§ WORK TO COMPLETE
Extend the article on Prima Queen's album The Prize below, picking up after its final sentence.

Studio album by Prima Queen
- Released: 25 April 2025
- Genre: Indie pop
- Length: 37:09
- Label: Submarine Cat
- Producer: Steph Marziano

Prima Queen chronology
| Not the Baby (2023) | The Prize (2025) |  |

Singles from The Prize
- "Fool" Released: 1 October 2024; "Ugly" Released: 13 November 2024; "The Prize" Released: 7 January 2025;

= The Prize (album) =

The Prize is the debut studio album by British-American alternative rock duo Prima Queen, composed of Louise Macphail and Kristen McFadden. It was released on 25 April 2025, via Submarine Cat, in CD, LP and digital formats.

==Background==
The Prize consists of twelve tracks ranging between two and three minutes each, apart from the intro track, whose length is under a minute. The total runtime of the album is approximately thirty-seven minutes. Its first single, "Fool", was released on 1 October 2024. It was followed by the second single, "Ugly", a month later on 13 November 2024, and the title-track third single on 7 January 2025. Noted as an album composed of indie pop songs, it was produced by Steph Marziano and succeeds the duo's 2023 EP, Not the Baby.

(Extracted data entries)

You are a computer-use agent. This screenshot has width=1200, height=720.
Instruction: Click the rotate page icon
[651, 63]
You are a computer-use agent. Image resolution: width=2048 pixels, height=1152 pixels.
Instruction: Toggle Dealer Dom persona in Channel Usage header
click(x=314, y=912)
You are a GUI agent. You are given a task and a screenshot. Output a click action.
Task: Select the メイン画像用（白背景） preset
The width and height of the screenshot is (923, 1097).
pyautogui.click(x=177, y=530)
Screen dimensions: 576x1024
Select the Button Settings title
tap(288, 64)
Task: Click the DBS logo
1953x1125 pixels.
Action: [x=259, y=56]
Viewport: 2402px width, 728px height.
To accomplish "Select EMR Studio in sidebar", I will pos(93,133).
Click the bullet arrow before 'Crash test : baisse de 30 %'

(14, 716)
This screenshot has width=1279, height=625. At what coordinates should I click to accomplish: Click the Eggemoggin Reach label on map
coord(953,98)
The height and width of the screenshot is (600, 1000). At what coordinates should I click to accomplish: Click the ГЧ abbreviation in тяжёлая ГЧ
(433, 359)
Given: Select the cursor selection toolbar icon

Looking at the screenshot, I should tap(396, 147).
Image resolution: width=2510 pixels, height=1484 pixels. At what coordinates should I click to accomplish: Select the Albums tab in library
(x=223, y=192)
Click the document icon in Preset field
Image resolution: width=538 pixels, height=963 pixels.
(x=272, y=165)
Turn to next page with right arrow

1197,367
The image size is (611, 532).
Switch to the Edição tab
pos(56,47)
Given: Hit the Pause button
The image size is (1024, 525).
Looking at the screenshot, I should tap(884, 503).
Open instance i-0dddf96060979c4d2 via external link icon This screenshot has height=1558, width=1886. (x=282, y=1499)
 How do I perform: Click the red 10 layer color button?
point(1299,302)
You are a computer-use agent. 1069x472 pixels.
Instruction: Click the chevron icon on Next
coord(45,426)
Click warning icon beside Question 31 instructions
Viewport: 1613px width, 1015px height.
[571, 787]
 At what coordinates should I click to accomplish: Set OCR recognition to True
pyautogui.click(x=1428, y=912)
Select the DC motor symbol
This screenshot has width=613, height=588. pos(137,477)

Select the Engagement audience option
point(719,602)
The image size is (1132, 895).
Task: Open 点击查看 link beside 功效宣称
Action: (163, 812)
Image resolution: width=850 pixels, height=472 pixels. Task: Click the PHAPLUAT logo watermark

§ ANSWER
==Reception==

The Prize was described by Dork as "the culmination of two artists sure of their vision with an intent to turn every situation into a funny story, and it works delightfully well," and DIY as "a warm exploration of life's intimacies that places female friendship at the centre of this pair's universe." MusicOMH rated The Prize four stars and referred to it as "a collection of wry, witty indie-pop songs that seem to distil the best parts of Tegan and Sara, mix them up with a dash of Haim, a slather of Taylor Swift and then add their own special ingredient."

Christopher Hamilton-Peach of The Line of Best Fit assigned the album a rating of eight out of ten, stating "Prima Queen cement their emerging status with The Prize in a confident and unabashed manner, the self-awareness of reviewing the past through a forgiving lens, and a resignation to inaccuracy and flaws that finds expression in the final track's closing refrains." Record Collectors Chris Roberts gave the album a rating of three stars, stating "their connection and shared instinctive direction of travel is undeniable. Theirs is a sometimes hazy, sometimes pristine blend of guitars and harmonies which respects the succor of story-telling and implies empowerment without heavy-handedness," calling it a "promising debut."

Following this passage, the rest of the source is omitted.